ANIMAL FARM ...And that raft was never seen again.

WHILE THERE ARE MANY examples of acts who cultivate a fanbase locally and then translate that momentum beyond their immediate geography, it's rare to witness the reverse scenario. Not to suggest that Animal Farm—emcees Gen.Erik, Hanif Wondir, Fury, Serge Severe, and DJ Wels—are completely ignored in Portland. However, considering that the local hiphop outfit has recently been blessed with radio play from DJ Premier, DJ Eclipse, and the BBC, as well as positive co-signs from the likes of URB, Nah Right, and pretty much every rap blog worth paying attention to, it's safe to say that their hometown has some catching up to do.

Of course, international success doesn't happen overnight. In addition to creating the soulful production and emceeing as Gen.Erik, Animal Farm's Erik Abel pulls extra duty as manager of the group. "It has been a slow grind. Really slow," he explains. "After years of doing whatever shows we were offered and handling all of our own booking, PR, marketing, etc., we are finally receiving some national and international attention. It feels great. I personally quit my job about two months ago and have been working night and day to get our music heard, and it's been amazing to get some validation that I haven't been wasting my time all these years."

Though it's been three years since their debut release, it's apparent that Animal Farm has a quality-over-quantity mentality, which is made evident in their latest record Culture Shock. Taken as a whole, a thematic manifesto emerges in the album, one that celebrates the DIY spirit and laughs at the weasels that go pop.
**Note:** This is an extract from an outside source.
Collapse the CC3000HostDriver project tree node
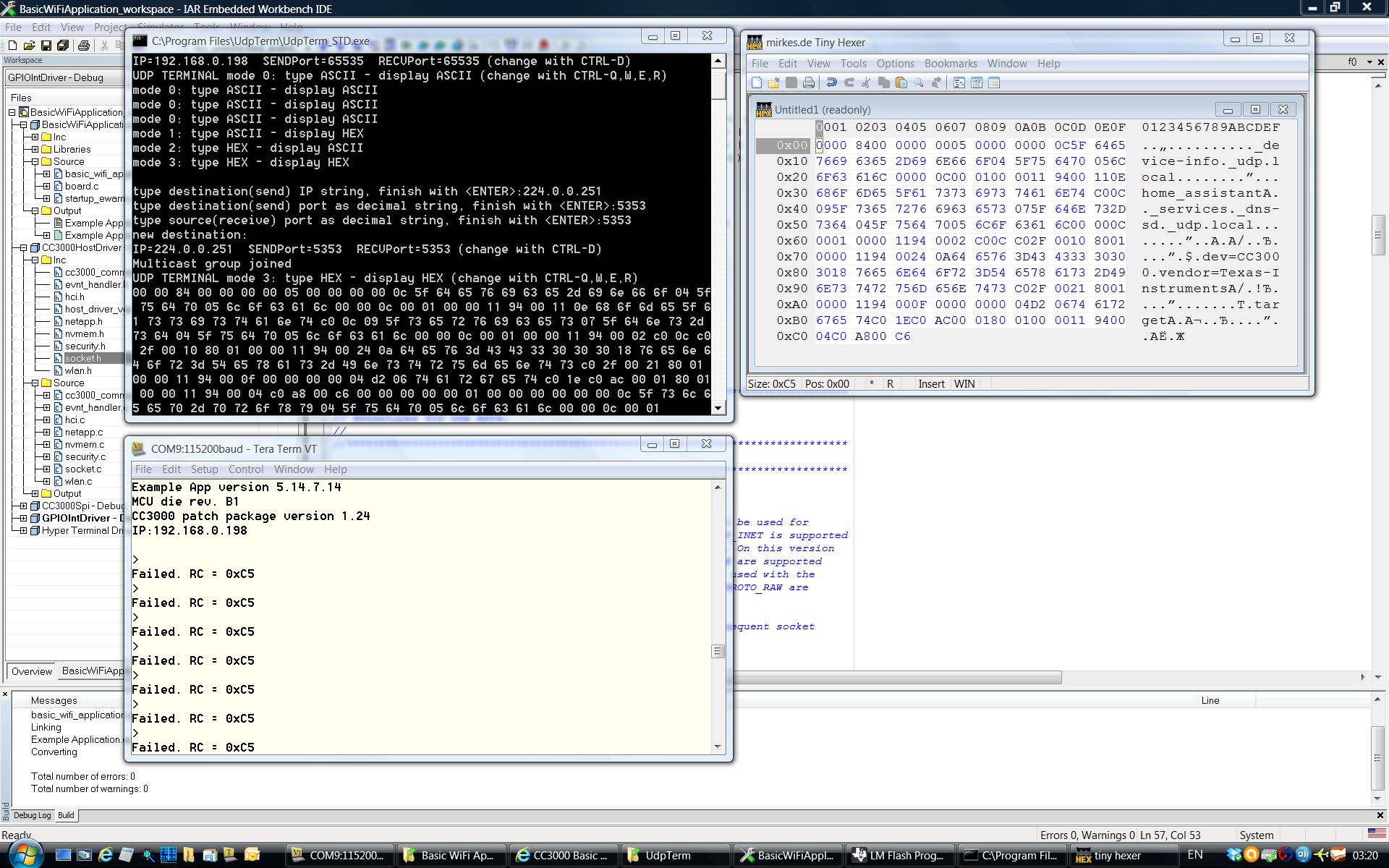 23,247
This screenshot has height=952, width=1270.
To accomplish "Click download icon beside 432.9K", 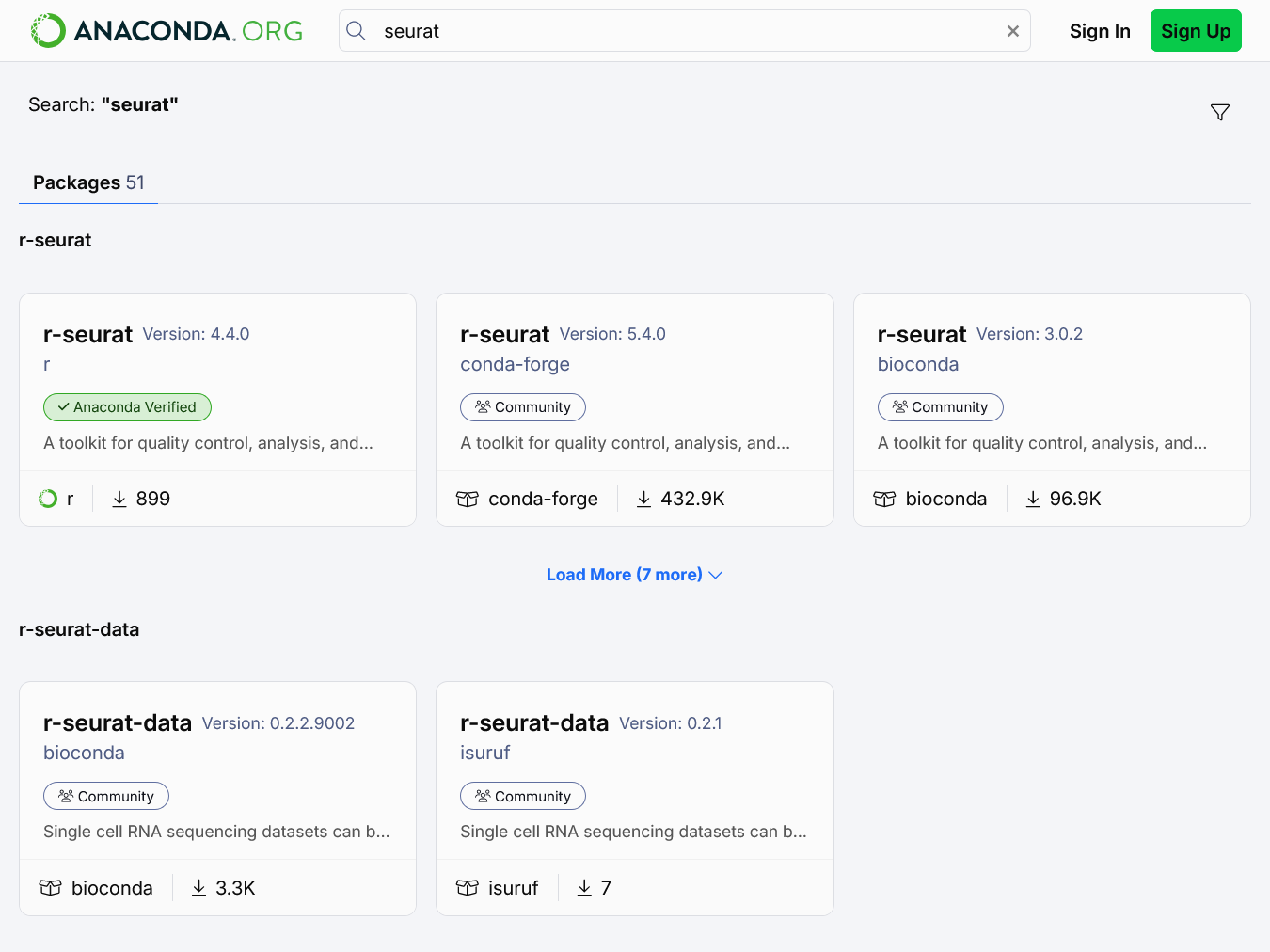I will click(643, 499).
Guest spots from independent hiphop legends Talib Kweli, Rob Swift, and Abstract Rude further hammer this point home.

"Unlike an artist tied to a record deal with a major label, we are able to explore all sides of our personalities in our music," Abel says. "We could make a song about the military industrial complex one day and a track about douchebags at the club the next. I think a lot of creativity has been lost in the current music assembly-line business model."